Kernittero: il globo pallido è ancora pallido?

Il kernittero è una sindrome neurologica dovuta alla deposizione di bilirubina a livello dei gangli della base e dei nuclei del tronco cerebrale, secondaria all’ittero neonatale. Ma partiamo dall’inizio: cos’è l’ittero? L’ittero è una colorazione gialla della cute e di altri tessuti, causata dall’accumulo di bilirubina, derivato dell’emoglobina contenuta nei globuli rossi. Il neonato ha una produzione maggiore di bilirubina, perché si distruggono più globuli rossi alla nascita e il fegato, ancora immaturo, non riesce a smaltirla, coniugandola e riversandola nel tubo digerente. Alte concentrazioni di bilirubina nel sangue possono essere neurotossiche perchè questa molecola può attraversa la barriera emato-encefalica (che normalmente impedisce a sostanze potenzialmente dannose di raggiungere il cervello) e andare ad accumularsi nell’encefalo in particolare a livello dei gangli della base. 

Come si manifesta?

I segni del kernittero compaiono generalmente 2-5 giorni dopo la nascita, inizialmente in modo subdolo con inappetenza e scarsa suzione, apatia, letargia, ipotono e perdita dei riflessi neonatali, associati a ittero. Successivamente compaiono riduzioni dei riflessi tendinei, fontanella prominente, spasmi muscolari e, nei casi più gravi, convulsioni, ipertonia muscolare e febbre, condizione che può degenerare nel coma con una mortalità molto elevata. Le sequele più frequentemente riscontrate nei bambini con kernittero sono anomalie dello sviluppo motorio e cognitivo, convulsioni, spasmi muscolari, tremore, sordità neurosensoriale e paralisi dello sguardo verso l’alto.

Come evitarlo?

La prima terapia dell’ittero neonatale è stata l’extrasanguinotrasfusione,che ancora oggi, se pur molto più raramente di un tempo, viene praticata e consiste nel rimuovere piccole quantità di sangue dal neonato e sostituirle con quantità analoghe di globuli rossi (da donatore) e plasma, finchè l’intera quantità di sangue non sarà sostituita per due volte. A causa degli effetti collaterali oggi questa tecnica viene utilizzata molto raramente nei neonati prematuri ed è riservata solo ai neonati con ittero in cui la fototerapia intensiva non sia stata efficace o in cui la concentrazione di bilirubina è tale che il rischio di encefalopatia superi il rischio della procedura. 

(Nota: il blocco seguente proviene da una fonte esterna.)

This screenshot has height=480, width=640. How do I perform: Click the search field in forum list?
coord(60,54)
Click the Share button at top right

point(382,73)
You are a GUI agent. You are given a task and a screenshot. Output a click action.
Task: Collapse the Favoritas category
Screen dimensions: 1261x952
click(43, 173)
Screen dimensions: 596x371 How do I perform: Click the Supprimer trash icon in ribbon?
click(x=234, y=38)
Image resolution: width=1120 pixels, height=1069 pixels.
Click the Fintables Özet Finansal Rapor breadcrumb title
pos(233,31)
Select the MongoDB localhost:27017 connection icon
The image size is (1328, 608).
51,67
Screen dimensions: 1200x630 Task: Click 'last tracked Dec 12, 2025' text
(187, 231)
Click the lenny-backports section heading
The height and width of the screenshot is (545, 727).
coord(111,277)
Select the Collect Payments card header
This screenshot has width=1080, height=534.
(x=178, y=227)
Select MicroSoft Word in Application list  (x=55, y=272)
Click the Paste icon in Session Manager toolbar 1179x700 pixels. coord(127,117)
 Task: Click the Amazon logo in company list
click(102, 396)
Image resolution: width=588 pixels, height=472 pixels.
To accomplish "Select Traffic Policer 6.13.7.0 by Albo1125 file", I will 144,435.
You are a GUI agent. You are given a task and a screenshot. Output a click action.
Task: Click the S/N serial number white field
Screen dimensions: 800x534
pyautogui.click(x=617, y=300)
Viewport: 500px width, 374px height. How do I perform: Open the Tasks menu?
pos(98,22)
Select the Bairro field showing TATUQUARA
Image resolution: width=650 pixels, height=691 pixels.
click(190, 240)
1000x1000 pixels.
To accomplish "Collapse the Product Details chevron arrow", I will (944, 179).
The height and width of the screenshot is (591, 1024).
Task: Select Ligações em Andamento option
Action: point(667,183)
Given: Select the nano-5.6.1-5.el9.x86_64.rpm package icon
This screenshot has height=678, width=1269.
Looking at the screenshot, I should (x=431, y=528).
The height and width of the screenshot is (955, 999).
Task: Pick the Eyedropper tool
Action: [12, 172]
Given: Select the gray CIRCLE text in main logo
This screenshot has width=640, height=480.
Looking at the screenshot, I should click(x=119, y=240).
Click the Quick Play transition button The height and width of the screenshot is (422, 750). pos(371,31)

La fototerapia è nata per caso, nel 1956, quando una infermiera notò che i neonati ricoverati in patologia neonatale che si trovavano vicino alle finestre avevano un ittero più lieve e di durata minore. Oggi si usa una luce artificiale, con una precisa lunghezza d’onda, di 420-470 nm, capace di modificare (isomerizzare) la bilirubina e renderla meno tossica e più solubile per essere eliminata. Oggi si usa molto frequentemente sia nei neonati a termine e pretermine, e grazie a lei, il kernittero è diventato rarissimo. Per questo noi la chiamiamo una meravigliosa luce violetta.  

Sara De Crescenzo

Bibliography:
Neonatal hyperbilirubinaemia: a global perspective. Bolajoko O Olusanya et al. Lancet Child Adolesc Health 2018; 2: 610–20 
Review of bilirubin neurotoxicity I-II. Riordan SM, et al. Pediatr Res. 2019.